#### GIVEN PASSAGE

Many national reports have indicated those scanners aren't reliable when it comes to looking at body temperatures.

We reached out to USF professor Frank Pyrtle, III. He teaches mechnical engineering at USF and has used thermal scanners in some of his research.

"There is a lot of error associated with those kinds of devices," explains Pyrtle, especially when used in environments that aren't controlled.

"Using a thermal scanner to scan someone's face is not going to be that accurate. You can certainly pick out the people that have a higher temperature but you just don't know why," explains Pyrtle.

Pyrtle tells us that being a hot car before entering a cold building can certainly play a role, even make-up on a woman's face could alter the temperature reading from a thermal scanner, even a type of medicine could have an impact on the temperature reading.

"On the image, it may look as though the temperature on their face is high, oh we think they may have a cold or may be sick, but it's not actually that," says Pyrtle.

The thermal scanners are something you've probably seen in movies or tv shows, oftentimes used by police departments in a helicopter to catch criminals.

They use infrared technology to determine a temperature or energy coming off a surface.

"In a research environment I would have to be concerned other sources of that energy reflecting off of the surface," says Pyrtle.

Another issue, Pyrtle says is the margin of error in thermal scanners. They're better at determining the temperature differential.

"If 98 is normal, 100 means your sick. That's a 2-degree temperature difference and most thermal scanners or cameras that is well within their error," says Pyrtle.

########
#### RECORDED DATA

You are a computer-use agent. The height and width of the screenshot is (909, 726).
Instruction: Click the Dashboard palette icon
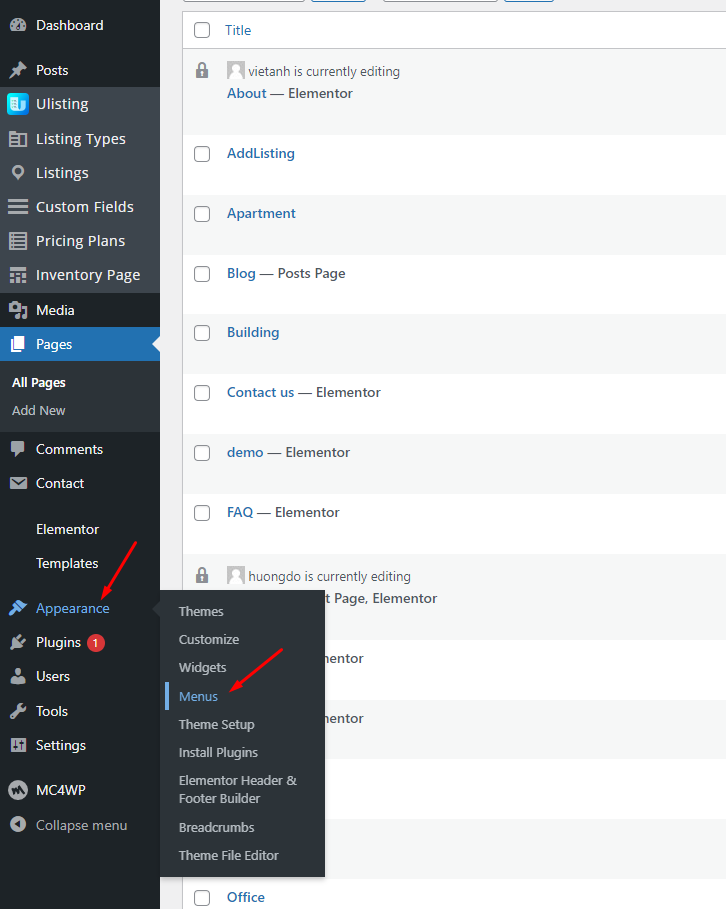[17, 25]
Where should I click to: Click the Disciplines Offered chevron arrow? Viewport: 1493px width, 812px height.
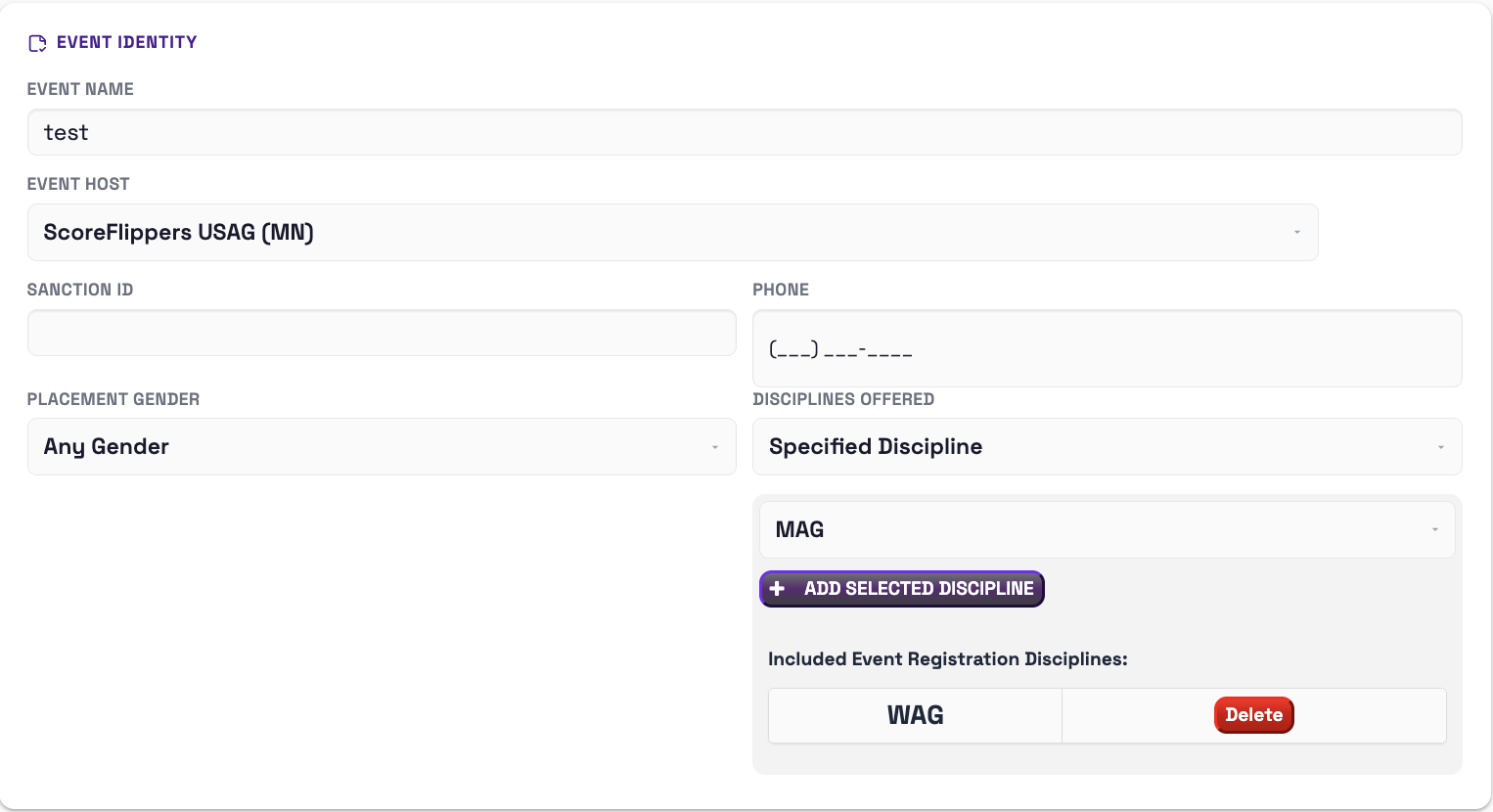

########

### WORK TASK
In the article on thermal scanners, change "thermal scanners" to "infrared scanners" in everything from "Many national reports" down to "of his research.", and write out that stretch.

### WORKED SOLUTION
Many national reports have indicated those scanners aren't reliable when it comes to looking at body temperatures.

We reached out to USF professor Frank Pyrtle, III. He teaches mechnical engineering at USF and has used infrared scanners in some of his research.